Noch lässt Oscar Wendt die Attacke auf den Stammplatz von Kapitän Filip Daems locker angehen. Borussias neuer Schweden-Happen mit der Rückennummer 17 („Die hatte ich schon immer“) macht im Trainings-Camp zusammen mit Reus, Nordtveit und Zimmermann vorerst leichte Laufübungen.
Ich komme nach meinem Urlaub langsam rein, wir steigern Schritt für Schritt die Belastung“, so Oscar.
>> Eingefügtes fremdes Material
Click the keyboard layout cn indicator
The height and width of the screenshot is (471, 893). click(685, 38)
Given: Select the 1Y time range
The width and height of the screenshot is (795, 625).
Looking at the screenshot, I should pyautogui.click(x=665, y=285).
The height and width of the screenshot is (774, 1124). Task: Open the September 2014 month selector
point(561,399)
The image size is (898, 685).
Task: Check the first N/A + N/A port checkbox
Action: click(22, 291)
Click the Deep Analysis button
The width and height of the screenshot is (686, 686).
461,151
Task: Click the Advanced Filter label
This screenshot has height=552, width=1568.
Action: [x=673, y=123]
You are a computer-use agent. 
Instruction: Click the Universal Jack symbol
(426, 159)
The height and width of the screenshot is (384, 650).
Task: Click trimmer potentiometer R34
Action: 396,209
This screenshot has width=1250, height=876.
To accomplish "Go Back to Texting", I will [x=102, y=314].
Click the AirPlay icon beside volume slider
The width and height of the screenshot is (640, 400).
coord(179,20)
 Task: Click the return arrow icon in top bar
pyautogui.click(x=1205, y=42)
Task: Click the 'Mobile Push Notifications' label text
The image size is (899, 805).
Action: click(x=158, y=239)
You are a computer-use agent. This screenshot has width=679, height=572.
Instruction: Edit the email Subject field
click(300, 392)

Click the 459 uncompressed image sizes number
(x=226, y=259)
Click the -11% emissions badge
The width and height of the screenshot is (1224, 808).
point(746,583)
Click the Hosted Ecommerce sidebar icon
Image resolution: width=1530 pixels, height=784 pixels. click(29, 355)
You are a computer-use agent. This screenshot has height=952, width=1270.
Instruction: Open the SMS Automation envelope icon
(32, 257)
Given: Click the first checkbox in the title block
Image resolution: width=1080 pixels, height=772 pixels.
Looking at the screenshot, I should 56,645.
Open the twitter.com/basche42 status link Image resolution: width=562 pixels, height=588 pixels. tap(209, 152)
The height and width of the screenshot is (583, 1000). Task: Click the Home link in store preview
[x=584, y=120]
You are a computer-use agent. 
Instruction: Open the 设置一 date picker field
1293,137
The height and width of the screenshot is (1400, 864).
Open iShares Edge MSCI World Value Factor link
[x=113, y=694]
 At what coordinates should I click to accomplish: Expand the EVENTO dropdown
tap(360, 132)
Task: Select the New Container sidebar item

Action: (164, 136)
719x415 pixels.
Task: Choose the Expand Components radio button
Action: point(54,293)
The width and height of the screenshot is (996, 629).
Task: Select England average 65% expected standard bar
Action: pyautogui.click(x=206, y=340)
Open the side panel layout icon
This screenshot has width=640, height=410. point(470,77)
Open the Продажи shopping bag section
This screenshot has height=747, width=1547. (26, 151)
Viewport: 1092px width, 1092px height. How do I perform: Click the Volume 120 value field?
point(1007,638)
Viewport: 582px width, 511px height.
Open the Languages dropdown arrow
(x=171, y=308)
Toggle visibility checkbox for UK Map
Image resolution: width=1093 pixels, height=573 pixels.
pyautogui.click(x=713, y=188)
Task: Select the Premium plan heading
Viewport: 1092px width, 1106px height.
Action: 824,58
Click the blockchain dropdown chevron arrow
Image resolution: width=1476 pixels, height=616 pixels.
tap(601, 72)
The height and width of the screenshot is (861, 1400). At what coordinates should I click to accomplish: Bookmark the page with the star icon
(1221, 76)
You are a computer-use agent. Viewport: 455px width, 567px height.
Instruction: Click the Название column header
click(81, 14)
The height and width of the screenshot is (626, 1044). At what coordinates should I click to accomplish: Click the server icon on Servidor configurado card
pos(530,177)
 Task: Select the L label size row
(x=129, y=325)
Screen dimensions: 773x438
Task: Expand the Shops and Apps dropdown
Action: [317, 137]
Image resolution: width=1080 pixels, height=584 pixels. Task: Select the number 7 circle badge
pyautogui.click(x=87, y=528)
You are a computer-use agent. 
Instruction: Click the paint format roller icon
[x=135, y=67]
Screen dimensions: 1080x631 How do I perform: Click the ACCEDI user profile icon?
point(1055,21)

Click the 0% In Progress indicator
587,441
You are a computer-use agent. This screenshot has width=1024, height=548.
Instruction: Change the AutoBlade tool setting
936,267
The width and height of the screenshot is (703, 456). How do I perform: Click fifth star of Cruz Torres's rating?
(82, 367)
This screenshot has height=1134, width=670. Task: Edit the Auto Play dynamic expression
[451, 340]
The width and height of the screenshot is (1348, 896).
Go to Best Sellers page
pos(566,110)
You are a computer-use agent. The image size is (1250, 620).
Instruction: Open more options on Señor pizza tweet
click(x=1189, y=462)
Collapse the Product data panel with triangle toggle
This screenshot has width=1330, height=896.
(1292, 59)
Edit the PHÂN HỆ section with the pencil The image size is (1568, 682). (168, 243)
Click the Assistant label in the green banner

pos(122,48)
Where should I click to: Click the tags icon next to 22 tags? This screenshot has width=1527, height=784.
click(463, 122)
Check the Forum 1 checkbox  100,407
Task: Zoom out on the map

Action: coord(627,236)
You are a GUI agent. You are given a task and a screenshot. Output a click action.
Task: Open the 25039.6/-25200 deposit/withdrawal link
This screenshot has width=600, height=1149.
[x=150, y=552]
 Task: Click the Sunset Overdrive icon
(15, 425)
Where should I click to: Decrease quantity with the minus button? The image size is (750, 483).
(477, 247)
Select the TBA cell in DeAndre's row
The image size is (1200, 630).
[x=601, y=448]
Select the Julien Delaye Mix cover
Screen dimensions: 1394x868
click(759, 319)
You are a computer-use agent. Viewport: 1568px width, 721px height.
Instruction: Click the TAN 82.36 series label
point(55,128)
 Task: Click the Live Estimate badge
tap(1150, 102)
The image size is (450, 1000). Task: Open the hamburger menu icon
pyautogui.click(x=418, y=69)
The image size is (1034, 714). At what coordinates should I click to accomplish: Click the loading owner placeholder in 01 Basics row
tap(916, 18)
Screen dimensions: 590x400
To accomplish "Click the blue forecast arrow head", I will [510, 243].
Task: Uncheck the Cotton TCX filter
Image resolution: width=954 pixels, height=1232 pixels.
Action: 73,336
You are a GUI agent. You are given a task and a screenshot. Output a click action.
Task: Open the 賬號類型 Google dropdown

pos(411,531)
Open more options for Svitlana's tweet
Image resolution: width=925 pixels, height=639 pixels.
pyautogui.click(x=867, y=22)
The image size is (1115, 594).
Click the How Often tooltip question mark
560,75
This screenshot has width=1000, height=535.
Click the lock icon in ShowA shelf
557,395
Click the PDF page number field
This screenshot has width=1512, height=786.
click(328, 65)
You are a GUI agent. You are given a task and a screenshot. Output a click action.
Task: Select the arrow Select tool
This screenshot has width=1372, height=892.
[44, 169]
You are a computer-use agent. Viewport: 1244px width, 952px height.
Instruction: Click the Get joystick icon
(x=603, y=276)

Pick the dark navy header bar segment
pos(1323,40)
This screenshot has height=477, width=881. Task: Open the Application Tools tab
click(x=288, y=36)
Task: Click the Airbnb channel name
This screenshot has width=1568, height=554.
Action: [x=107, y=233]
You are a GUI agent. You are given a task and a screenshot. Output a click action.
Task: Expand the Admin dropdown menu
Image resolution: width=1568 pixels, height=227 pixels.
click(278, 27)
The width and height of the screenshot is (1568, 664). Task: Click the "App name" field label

In Dänemark hat der Linksverteidiger mit Kopenhagen einen Titel nach dem anderen eingefahren, in der Champions League gegen Messi und Ronaldo gespielt. Bei Borussia lautet die Mission eher Klassenerhalt.
Für Wendt kein Problem, denn: „Die Champions League vermisse ich nicht. Ich mag die großen Spiele – und die habe ich in der Bundesliga. Diese Liga ist für mich bis auf die Musik wie Champions League. Jedes Spiel ist eine Herausforderung.“
Genau das habe er in Kopenhagen am Ende vermisst. „In Dänemark spielst du manchmal nur vor ein paar Tausend Zuschauern, wirst nicht immer voll gefordert. Ich will aber ein höheres Level erreichen, ein besserer Spieler werden.“ Von Borussia ist er total begeistert: „Es geht sehr familiär zu.“ Jeder hilft, ist für den anderen da.“
Den Fohlen traut der 25-Jährige für die Zukunft einiges zu. „Ich weiß, wie man Titel gewinnt. Wir müssen realistisch sein, aber das Team ist stärker, als nur gegen den Abstieg zu spielen“.
Nicht nur mit Borussia hat Oscar große Ziele. Nächsten Sommer will er auch seine hübsche Verlobte Sandra heiraten. „Nachdem wir mit Schweden den EM-Titel geholt haben“, grinst Wendt frech.